The latest attempt to do so just appeared in Science Express, the online counterpart of the journal Science, where a team of climate scientists is reporting on their investigations of airborne particles, or aerosols, in the stratosphere. It’s well known, says co-author John Daniel, of the National Oceanic and Atmospheric Administration’s Earth System Research Laboratory in Boulder, Colo., that these particles have a cooling effect, since they reflect sunlight that would otherwise warm the planet.
Mt. Pinatubo's erruption in the Philippines, in 1991. Credit: USGS.
It’s also well known that major volcanic eruptions, like Mt. Pinatubo’s in the Philippines in 1991, can pump lots of aerosols into the stratosphere — and indeed, Pinatubo alone temporarily cooled the planet for about two years. The explosion of Mt. Tambora in 1815 had even more catastrophic effects, which you can imagine given that 1816 came to be known as "the year without a summer." But what lots of people thought, says Daniel, “is that since there haven’t been any eruptions on that scale recently, aerosols have become relatively unimportant for climate.”
That, says the study, is not true: even without major eruptions, aerosols in the stratosphere increased by about 7 percent per year from 2000 to 2010. Plug that figure into climate models, and they predict a reduction in the warming you’d otherwise expect from the rise in greenhouse gases by up to 20 percent.
In the real world, as it happens, the rise in temperature slowed during that same decade. “That,” says Daniel, “was the motivation for doing this research. It could have just been natural climate variability, but we wondered if it could be something else.” Some climate scientists attribute the slowdown to heat being temporarily stored in the deep oceans, but stratospheric aerosols could clearly be part of the answer as well.
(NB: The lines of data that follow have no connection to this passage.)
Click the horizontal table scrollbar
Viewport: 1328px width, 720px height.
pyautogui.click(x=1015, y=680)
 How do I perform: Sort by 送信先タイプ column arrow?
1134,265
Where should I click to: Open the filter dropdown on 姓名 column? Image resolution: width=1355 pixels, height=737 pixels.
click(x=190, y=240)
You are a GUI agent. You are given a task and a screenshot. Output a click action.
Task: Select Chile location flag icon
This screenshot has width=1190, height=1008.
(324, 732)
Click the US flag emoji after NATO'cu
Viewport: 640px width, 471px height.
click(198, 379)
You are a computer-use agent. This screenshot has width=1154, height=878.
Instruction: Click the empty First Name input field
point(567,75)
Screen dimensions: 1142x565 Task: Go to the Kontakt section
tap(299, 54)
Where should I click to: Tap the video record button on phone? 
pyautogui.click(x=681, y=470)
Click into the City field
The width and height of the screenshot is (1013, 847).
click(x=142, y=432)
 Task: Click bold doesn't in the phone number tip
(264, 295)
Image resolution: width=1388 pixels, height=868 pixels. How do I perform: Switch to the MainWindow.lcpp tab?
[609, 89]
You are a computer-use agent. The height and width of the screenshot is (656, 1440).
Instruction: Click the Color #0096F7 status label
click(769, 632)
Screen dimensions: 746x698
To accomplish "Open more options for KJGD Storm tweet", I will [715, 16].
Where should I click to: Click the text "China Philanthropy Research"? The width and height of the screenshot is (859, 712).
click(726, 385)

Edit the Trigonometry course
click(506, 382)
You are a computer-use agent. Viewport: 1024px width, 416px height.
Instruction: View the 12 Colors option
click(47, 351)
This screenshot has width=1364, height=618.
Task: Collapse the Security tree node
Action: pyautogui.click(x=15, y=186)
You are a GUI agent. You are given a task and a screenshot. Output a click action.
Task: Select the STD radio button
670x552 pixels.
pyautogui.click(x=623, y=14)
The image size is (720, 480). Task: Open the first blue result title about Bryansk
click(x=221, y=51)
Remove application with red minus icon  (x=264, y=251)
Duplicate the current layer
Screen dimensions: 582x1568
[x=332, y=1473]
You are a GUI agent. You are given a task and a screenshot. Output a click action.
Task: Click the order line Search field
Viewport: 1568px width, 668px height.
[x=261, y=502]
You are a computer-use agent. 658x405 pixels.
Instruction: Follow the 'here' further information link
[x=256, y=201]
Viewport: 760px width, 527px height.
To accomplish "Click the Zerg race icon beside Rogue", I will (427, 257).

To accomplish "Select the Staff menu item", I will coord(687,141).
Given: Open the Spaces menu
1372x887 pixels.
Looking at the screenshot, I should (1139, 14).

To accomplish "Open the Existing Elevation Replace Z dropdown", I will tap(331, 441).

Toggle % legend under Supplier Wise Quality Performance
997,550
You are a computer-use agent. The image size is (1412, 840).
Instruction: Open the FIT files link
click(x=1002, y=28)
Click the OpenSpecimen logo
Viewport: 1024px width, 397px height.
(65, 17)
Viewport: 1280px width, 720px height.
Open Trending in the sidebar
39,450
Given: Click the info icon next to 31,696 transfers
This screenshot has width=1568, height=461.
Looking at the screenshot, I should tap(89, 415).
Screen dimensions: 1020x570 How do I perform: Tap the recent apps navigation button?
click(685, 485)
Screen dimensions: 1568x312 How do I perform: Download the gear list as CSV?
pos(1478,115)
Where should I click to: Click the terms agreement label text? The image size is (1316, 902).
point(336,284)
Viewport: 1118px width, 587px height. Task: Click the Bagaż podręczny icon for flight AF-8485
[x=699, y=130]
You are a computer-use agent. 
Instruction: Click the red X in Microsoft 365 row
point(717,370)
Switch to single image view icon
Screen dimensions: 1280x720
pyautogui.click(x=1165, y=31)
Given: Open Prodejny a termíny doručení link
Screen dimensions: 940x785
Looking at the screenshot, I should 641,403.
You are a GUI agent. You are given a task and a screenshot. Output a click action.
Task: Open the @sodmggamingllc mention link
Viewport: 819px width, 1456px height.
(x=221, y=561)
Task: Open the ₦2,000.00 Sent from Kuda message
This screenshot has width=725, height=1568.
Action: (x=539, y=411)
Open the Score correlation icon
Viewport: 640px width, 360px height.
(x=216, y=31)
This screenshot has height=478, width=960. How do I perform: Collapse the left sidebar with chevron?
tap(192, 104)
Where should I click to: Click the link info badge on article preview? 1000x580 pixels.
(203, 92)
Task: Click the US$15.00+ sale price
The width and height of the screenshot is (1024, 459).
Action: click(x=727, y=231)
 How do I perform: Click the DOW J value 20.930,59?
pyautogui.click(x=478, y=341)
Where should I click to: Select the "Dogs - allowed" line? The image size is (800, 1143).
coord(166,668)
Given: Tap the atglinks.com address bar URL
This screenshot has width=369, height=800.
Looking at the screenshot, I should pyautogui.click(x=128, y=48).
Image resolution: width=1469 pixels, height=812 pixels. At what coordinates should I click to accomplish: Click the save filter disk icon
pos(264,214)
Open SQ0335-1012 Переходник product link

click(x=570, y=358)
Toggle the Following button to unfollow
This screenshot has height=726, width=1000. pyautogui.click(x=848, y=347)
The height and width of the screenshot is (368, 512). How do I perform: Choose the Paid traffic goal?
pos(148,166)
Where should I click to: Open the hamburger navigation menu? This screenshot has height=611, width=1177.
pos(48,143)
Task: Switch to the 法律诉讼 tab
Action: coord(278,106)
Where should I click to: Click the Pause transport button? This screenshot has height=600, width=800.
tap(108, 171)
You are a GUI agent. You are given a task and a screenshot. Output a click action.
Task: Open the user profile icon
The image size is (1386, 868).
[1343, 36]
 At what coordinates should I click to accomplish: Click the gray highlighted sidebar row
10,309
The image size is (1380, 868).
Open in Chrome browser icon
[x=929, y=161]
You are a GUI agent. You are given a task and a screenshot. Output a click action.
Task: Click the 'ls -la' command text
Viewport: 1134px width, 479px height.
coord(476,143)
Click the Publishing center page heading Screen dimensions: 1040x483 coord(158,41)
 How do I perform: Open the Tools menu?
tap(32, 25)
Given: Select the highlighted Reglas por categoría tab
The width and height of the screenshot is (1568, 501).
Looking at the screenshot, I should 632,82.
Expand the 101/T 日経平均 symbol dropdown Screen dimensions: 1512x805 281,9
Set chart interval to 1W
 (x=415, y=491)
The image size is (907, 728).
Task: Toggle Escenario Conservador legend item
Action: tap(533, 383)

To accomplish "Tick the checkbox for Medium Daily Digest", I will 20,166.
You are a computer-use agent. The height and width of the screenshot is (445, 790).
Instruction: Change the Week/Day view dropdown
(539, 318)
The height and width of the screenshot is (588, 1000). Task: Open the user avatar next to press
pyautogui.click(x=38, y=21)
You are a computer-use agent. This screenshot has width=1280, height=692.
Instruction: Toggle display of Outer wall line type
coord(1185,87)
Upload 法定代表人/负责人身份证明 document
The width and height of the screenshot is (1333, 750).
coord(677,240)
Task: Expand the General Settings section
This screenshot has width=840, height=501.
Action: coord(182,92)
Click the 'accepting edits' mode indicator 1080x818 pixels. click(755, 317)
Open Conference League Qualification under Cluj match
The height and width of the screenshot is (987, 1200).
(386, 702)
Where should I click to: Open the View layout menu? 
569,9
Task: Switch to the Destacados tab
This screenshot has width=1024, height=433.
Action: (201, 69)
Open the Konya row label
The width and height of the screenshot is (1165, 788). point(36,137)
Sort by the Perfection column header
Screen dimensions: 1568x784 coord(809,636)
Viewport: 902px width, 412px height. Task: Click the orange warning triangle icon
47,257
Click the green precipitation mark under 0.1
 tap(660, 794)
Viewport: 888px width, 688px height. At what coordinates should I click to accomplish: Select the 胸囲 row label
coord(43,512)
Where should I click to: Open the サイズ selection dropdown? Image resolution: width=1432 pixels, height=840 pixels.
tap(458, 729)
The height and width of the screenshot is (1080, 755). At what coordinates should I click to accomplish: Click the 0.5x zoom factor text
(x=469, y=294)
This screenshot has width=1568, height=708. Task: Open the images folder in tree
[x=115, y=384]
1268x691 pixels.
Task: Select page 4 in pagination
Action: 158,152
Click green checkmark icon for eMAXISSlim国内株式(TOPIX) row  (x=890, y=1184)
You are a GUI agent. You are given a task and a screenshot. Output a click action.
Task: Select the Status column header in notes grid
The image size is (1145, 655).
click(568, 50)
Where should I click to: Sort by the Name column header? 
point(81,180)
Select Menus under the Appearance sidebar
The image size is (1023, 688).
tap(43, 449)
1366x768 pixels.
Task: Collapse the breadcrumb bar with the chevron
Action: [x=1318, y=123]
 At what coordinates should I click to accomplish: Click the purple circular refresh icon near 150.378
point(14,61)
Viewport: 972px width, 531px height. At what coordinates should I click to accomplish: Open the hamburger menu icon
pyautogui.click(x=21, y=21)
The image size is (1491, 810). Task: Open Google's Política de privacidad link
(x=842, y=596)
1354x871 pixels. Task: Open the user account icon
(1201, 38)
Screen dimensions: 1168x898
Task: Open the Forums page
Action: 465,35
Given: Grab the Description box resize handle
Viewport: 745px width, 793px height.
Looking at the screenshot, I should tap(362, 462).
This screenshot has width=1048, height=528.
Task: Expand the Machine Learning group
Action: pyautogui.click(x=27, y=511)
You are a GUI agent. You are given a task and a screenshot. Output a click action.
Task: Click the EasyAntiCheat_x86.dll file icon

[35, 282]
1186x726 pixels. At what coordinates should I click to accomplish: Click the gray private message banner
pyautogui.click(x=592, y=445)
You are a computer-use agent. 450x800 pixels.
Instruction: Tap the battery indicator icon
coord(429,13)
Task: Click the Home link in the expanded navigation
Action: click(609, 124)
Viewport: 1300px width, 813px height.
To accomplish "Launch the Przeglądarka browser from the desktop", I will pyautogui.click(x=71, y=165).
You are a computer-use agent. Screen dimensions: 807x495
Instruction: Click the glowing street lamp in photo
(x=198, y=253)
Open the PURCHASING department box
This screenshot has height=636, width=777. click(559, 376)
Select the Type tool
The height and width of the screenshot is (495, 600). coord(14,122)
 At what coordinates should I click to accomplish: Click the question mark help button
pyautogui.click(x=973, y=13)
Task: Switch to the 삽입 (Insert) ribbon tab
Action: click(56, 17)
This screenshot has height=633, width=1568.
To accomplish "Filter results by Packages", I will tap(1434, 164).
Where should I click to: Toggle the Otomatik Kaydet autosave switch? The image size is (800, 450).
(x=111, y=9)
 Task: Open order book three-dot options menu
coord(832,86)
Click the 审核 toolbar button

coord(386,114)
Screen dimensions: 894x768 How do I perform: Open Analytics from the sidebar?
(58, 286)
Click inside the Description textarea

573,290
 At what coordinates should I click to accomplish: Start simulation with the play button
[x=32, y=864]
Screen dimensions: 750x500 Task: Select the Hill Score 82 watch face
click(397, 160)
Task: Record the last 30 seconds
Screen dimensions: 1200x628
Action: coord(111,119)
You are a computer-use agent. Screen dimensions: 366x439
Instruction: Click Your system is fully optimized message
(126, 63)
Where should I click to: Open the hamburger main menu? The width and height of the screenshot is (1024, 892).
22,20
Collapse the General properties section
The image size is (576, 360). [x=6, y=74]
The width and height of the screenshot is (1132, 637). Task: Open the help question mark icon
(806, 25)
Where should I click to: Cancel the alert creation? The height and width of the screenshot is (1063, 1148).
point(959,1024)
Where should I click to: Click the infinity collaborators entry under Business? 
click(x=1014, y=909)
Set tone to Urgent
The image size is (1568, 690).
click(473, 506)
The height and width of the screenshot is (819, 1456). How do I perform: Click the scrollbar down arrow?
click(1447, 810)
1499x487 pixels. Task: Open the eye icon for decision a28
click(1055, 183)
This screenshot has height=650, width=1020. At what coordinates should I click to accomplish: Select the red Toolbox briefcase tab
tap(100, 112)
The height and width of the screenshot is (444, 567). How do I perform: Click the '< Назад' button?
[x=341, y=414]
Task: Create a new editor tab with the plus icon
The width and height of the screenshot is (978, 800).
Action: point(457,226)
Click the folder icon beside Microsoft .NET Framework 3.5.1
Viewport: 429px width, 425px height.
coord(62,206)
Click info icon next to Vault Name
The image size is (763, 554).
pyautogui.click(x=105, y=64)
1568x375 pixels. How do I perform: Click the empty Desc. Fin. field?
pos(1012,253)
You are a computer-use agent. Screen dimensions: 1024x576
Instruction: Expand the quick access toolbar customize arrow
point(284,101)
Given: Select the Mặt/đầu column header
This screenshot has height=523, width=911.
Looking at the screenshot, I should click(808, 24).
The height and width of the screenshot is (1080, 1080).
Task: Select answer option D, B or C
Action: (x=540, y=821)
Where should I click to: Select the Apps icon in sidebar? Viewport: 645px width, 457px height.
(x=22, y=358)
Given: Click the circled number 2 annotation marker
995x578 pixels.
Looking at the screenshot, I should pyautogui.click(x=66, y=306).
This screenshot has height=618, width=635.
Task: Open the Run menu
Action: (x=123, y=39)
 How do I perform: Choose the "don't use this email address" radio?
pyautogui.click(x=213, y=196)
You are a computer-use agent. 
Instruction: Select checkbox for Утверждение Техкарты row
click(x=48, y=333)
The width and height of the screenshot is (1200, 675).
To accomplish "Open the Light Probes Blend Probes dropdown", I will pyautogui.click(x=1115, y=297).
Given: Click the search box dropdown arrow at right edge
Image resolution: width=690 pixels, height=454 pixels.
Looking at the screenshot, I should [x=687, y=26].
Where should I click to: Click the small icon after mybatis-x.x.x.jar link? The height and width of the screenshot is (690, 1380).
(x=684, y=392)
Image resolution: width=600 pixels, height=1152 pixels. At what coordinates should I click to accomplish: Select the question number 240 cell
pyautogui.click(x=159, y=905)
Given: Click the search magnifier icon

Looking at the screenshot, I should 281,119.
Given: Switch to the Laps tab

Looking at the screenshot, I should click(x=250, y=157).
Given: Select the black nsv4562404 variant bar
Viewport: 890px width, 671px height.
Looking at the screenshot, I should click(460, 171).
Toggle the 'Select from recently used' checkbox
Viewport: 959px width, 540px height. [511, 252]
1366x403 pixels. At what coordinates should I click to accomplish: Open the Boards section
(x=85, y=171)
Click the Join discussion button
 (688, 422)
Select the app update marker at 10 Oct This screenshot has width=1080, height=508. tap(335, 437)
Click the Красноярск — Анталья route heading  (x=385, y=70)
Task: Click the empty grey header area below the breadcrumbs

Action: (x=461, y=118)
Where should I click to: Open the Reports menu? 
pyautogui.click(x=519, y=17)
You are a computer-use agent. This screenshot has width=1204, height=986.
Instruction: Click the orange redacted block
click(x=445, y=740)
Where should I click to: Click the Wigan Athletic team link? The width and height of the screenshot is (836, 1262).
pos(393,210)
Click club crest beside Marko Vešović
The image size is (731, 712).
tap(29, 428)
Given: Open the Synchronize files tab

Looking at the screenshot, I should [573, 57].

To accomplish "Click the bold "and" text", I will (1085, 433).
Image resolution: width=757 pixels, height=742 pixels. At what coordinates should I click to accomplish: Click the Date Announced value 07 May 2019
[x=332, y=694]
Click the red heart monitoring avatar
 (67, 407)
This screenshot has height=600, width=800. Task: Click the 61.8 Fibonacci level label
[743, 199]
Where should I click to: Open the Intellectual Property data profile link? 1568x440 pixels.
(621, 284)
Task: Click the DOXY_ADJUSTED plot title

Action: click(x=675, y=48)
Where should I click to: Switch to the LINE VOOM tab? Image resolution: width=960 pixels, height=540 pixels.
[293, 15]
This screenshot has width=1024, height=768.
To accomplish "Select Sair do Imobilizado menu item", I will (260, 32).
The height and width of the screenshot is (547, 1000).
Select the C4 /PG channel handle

Whether these aerosols are natural or manmade, however, is something the scientists didn’t address. Just last week, a paper in Proceedings of the National Academy of Sciences (PNAS) suggested the cause was a construction boom of coal-fired power plants in China over the same decade. The new study doesn’t necessarily contradict that. “Human emissions could play a role,” says Daniel, although the PNAS study was talking about aerosols in the lower atmosphere, not the stratosphere. “But even in the absences of colossal volcanic eruptions,” he says, “smaller eruptions could still add up.”
The other difference between the two studies is that the one from last week looked at the relatively slow temperature rise over the most recent decade and tried to tease out what might have changed since the previous decades, when the warming was faster. The new one took actual observations of aerosols and tried to predict what the temperature rise should be. That sort of approach tends to produce more credible results, since an incorrect prediction would stick out like a sore thumb.
Where the two studies emphatically agree is that if the level of aerosols goes down — due to a lull in eruptions, or a reduction in coal-plant pollution, or both — the pace of warming would likely pick up. That would mean that current projections for up to a 4.5°C increase in global average surface temperatures by the end of the century might turn out to be an underestimate. And if aerosol levels increase, the temperature in 2100 could be lower than everyone expects.